Grb2 inhibits Shp2 activity toward FGFR2. (A) WT-Ci and WT-Grb2i cells were incubated with serum-free media with or without 50 µM Shp2 inhibitor NSC87877 overnight, and then either stimulated with 10 ng/ml FGF9 for 15 min or left untreated. Total cell lysates were analyzed by Western blotting with the indicated antibody. (B and C) Densitometric quantification of bands from experiments as described in A. Histogram values correspond to normalized bands for pFGFR2 against total FGFR2 (B) and pErk against total Erk (C) of three independent experiments. Error bars represent SD. (D) A431-Ci and A431-Grb2i cells were serum starved with 50 µM Shp2 inhibitor overnight, then either stimulated with FGF9 or left untreated. 50 µg total cell lysates were immunoblotted with indicated antibody. (E) Densitometric quantification of bands from experiments as described in D, where the ratio of pERK/total Erk is plotted from three independent experiments. Error bars represent SD. The A431-Ci FGF9/NSC87877 ratio was fixed as 1.0 for each experiment. Arrows highlight the comparison of the level of pErk in the control cells after FGF-ligand stimulation and the recovery of this level in the Grb2 knockdown cells only when stimulated in the presence of Shp2 inhibitor. (F) Shp2 inhibition does not affect EGF-stimulated MAP kinase response in A431 cells. The experimental procedure is as above except 50 ng/ml EGF was used to stimulate cells for 5 min.

Figure 8.

Schematic diagram of cycle of enzymatic activity under the control of Grb2 in the absence of extracellular stimulation. (A) FGFR2 (blue) is stabilized in a basally phosphorylated state in the form of a heterotetramer in which a dimer of Grb2 recruits two receptor molecules. In this complex the receptors are able to autophosphorylate the activation loop tyrosines.
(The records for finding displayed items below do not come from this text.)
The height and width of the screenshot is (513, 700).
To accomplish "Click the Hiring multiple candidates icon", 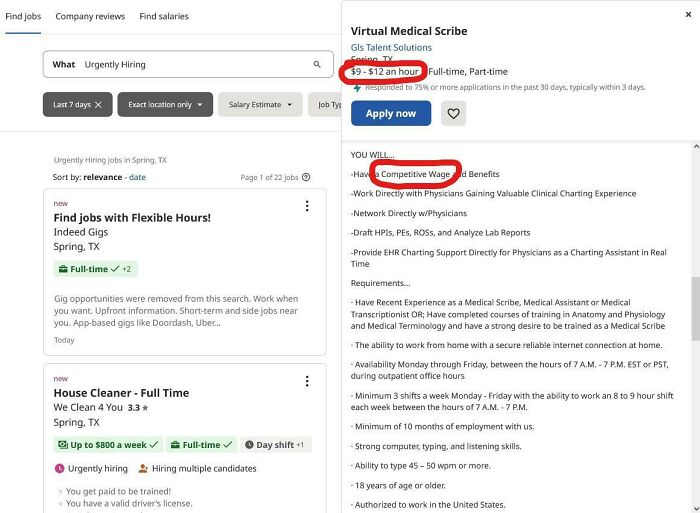I will click(x=143, y=468).
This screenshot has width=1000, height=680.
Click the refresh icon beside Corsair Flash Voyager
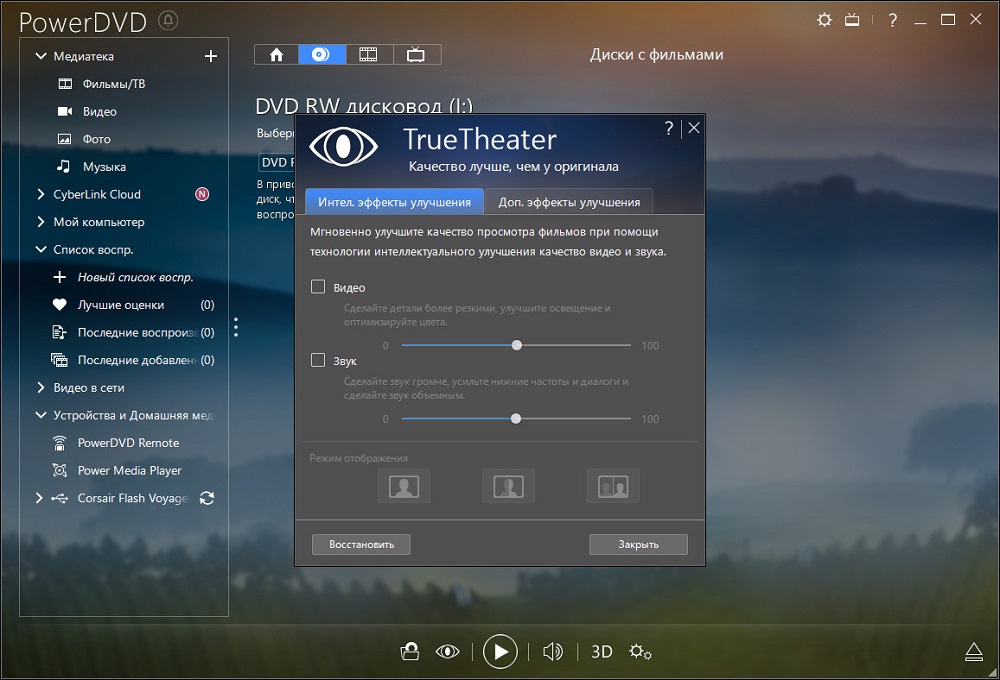[207, 498]
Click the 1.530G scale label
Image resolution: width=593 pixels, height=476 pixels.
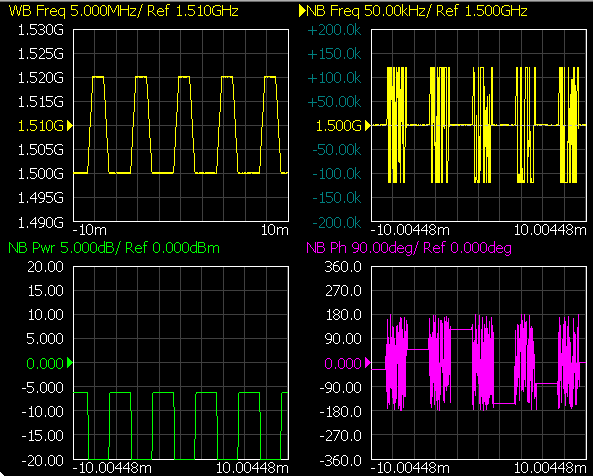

The partially phosphorylated, nonsignaling state is represented by inclusion of the green circle with dashed border. (B) Active Shp2 is able to dephopshorylate FGFR2. This phosphatase activity is inhibited by Grb2 (red oval) when it is bound to the receptor. (C) Basally activated FGFR2 is able to phosphorylate Shp2 phosphatase (orange). The phosphorylation of Shp2 is represented by a solid green line. On phosphorylation of Y542 Shp2 is enhanced. This catalytic activity is inhibited in the presence of Grb2 bound to FGFR2. The phosphorylated Shp2 is represented by inclusion of the green circle. (D) Grb2 is phosphorylated by FGFR2. In this phosphorylated state Grb2 is no longer able to bind to the receptor and hence its inhibitory properties are lost. (E) Shp2 is able to dephosphorylate Grb2. This restores the adaptor protein to a state competent of binding FGFR2. Key: straight lines between proteins represent the change from one state of that protein to another. Green lines, phosphorylation. Blue lines, dephosphorylation. Green dashed line, autophosphorylation. Red lines, inhibition. Curved arrows, enzymatic activity, e.g., blue line from Shp2 intercepting dephosphorylation blue line between pFGFR and FGFR indicates that Shp2 is the active enzyme for that change of state.